# Task details:
Pictures aside, copy exactly each line from the one that holds "Instruction: Click the" through the last line of the records below.

Items listed in a dataset:
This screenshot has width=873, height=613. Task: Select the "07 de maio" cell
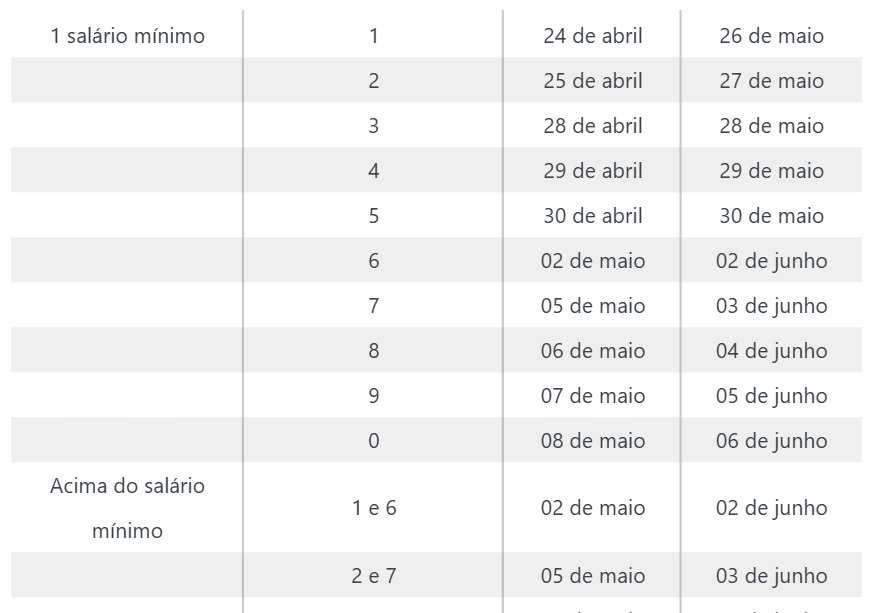click(593, 396)
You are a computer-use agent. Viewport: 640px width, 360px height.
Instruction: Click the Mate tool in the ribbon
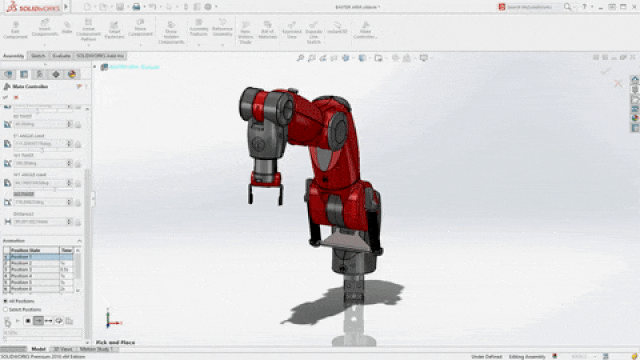[67, 28]
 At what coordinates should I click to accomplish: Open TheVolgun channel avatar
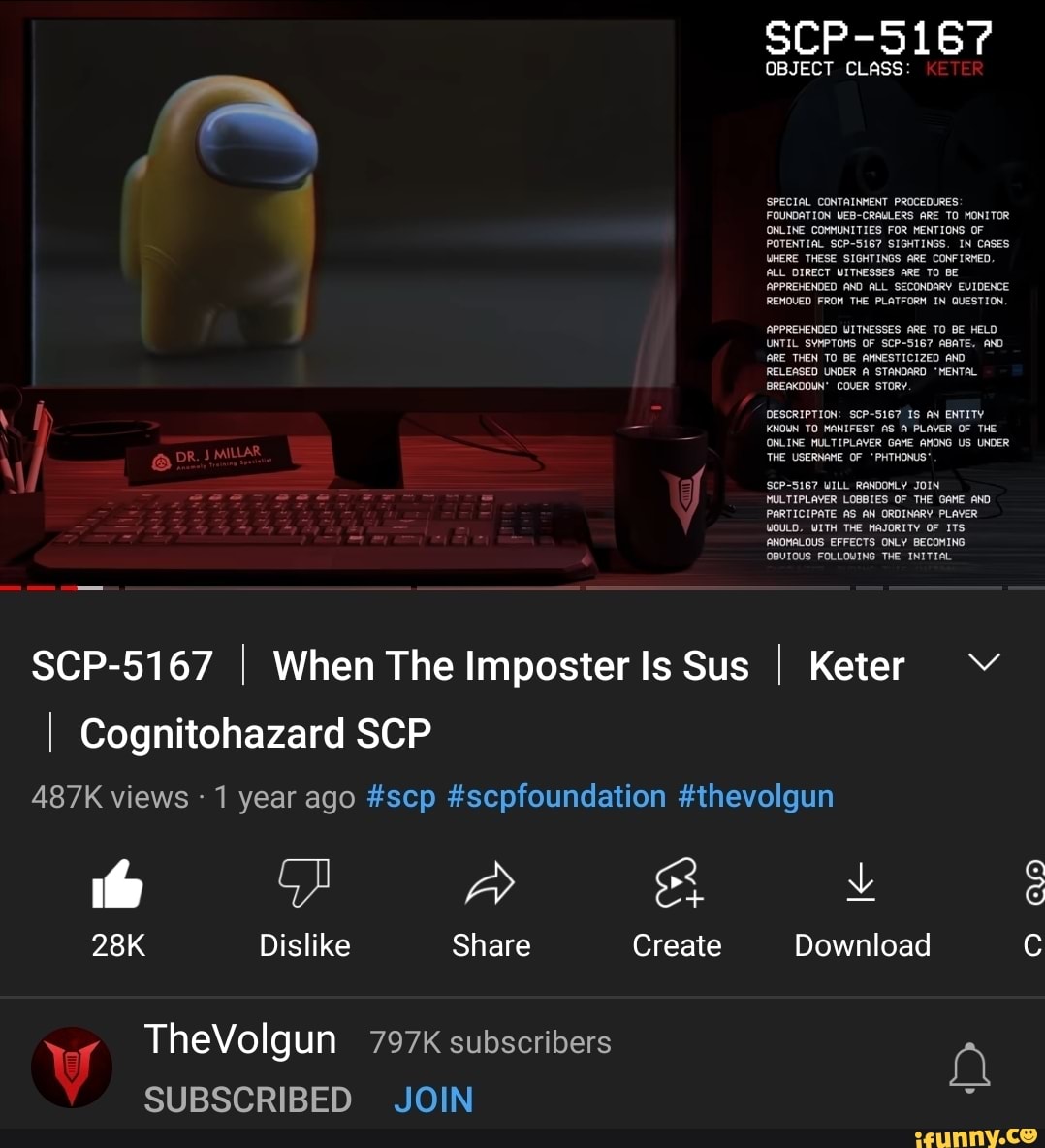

# Exercise output:
Instruction: Click the Mate tool in the ribbon
[67, 28]
 At what coordinates should I click to accomplish: Open TheVolgun channel avatar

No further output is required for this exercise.